- Relator(a)
- Ministro Marco Aurélio Bellizze
- Órgão julgador
- Quinta Turma
- Data do julgamento
- 11/04/2013
- Data de publicação
- 18/04/2013
STJ – Acórdão, Rel. Ministro Marco Aurélio Bellizze, Quinta Turma, j. 11/04/2013, p. 18/04/2013
AGRAVO REGIMENTAL EM RECURSO ESPECIAL. ADMINISTRATIVO. SERVIDOR PÚBLICO APOSENTADO. REVISÃO DE PROVENTOS PELA ADMINISTRAÇÃO. DECADÊNCIA ADMINISTRATIVA. TERMO INICIAL DO PRAZO DECADENCIAL. EDIÇÃO DE LEI ESPECÍFICA SOBRE O TEMA. EXISTÊNCIA DA LEI FEDERAL Nº 9.784/99. APLICAÇÃO SUBSIDIÁRIA AOS ESTADOS E MUNICÍPIOS. SUPERVENIÊNCIA DA LEI DISTRITAL Nº 2.834/2001. FATO QUE NÃO INTERROMPE A CONTAGEM DO PRAZO JÁ INICIADO. DECADÊNCIA CONFIGURADA. 1. A Corte Especial deste Tribunal Superior consagrou o entendimento de que até a edição da Lei Federal nº 9.784/99 a Administração Pública poderia rever os seus atos a qualquer tempo, quando eivados de vícios e ilegalidades, conforme os enunciados das Súmulas nos 346 e 473 do STF e o disposto no art. 114 da Lei Federal nº 8.112/90. Ficou estabelecido também que a lei que definisse prazo para que a Administração Pública pudesse revogar seus atos teria incidência somente a partir de sua vigência, não podendo retroagir. 2. No âmbito estadual ou municipal, ausente lei específica, a Lei Federal nº 9.784/99 pode ser aplicada de forma subsidiária, haja vista tratar-se de norma que deve nortear toda a Administração Pública, servindo de diretriz aos seus órgãos.

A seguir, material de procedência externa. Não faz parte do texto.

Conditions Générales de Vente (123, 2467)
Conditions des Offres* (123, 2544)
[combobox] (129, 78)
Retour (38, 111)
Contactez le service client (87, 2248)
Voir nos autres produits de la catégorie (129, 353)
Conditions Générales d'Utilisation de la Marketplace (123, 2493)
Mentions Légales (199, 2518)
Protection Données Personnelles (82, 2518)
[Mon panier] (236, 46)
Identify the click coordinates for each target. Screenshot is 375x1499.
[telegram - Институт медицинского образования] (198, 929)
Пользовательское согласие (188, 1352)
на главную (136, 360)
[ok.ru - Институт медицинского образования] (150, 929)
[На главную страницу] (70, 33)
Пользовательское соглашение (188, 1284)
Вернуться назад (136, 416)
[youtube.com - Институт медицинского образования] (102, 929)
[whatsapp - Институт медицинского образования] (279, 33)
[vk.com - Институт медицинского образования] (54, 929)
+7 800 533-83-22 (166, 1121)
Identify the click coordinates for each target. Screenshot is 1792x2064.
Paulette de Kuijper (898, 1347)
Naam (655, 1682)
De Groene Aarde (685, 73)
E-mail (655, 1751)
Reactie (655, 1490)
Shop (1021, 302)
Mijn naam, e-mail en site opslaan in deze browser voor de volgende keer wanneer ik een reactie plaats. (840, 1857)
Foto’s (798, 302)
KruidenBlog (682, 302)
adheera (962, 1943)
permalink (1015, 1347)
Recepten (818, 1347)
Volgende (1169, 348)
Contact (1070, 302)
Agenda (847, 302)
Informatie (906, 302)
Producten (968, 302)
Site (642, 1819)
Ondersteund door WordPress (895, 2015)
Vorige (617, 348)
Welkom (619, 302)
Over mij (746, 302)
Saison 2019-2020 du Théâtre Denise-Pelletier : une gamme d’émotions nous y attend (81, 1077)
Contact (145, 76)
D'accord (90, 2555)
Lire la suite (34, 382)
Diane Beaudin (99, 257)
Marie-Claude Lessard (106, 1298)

Destarte, editada lei local posteriormente, essa incidirá apenas a partir dos atos administrativos praticados após sua vigência, não interrompendo a contagem do prazo decadencial já iniciado com a publicação da norma federal. 3. Com efeito, "a superveniência da Lei Distrital 2.834/01 não interrompe a contagem do prazo decadencial iniciado com a publicação da Lei 9.784/99, uma vez que sua única finalidade é aplicar, no âmbito do Distrito Federal, as regras previstas na referida lei federal" (REsp nº 852.493/DF, Relator o Ministro Arnaldo Esteves Lima, DJe de 25/8/2008). 4. Agravo regimental a que se nega provimento. (AgRg no REsp n. 1.092.202/DF, relator Ministro Marco Aurélio Bellizze, Quinta Turma, julgado em 11/4/2013, DJe de 18/4/2013.)